[Saved data entries]

== Segment start ==

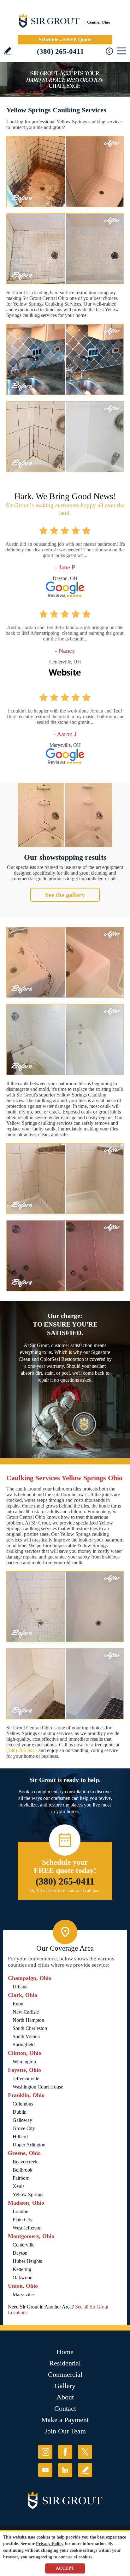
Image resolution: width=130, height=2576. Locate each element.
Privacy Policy (49, 2543)
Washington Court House (38, 2086)
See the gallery (65, 894)
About (65, 2397)
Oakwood (22, 2277)
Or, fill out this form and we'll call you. (65, 1890)
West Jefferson (27, 2227)
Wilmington (24, 2061)
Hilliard (20, 2136)
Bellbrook (22, 2170)
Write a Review (7, 50)
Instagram (45, 2452)
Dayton (20, 2253)
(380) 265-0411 (60, 51)
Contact (65, 2408)
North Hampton (28, 2020)
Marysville (23, 2294)
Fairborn (21, 2178)
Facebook (65, 2452)
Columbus (23, 2103)
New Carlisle (26, 2012)
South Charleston (30, 2028)
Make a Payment (65, 2420)
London (20, 2211)
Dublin (20, 2112)
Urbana (20, 1986)
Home (65, 2352)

== Segment end ==

> What to do
The answer is to be the lines from the one holding "Facebook (65, 2452)" through the end of the data above, transcribed character for character, both ends included.

> Completed exercise
Facebook (65, 2452)
Columbus (23, 2103)
New Carlisle (26, 2012)
South Charleston (30, 2028)
Make a Payment (65, 2420)
London (20, 2211)
Dublin (20, 2112)
Urbana (20, 1986)
Home (65, 2352)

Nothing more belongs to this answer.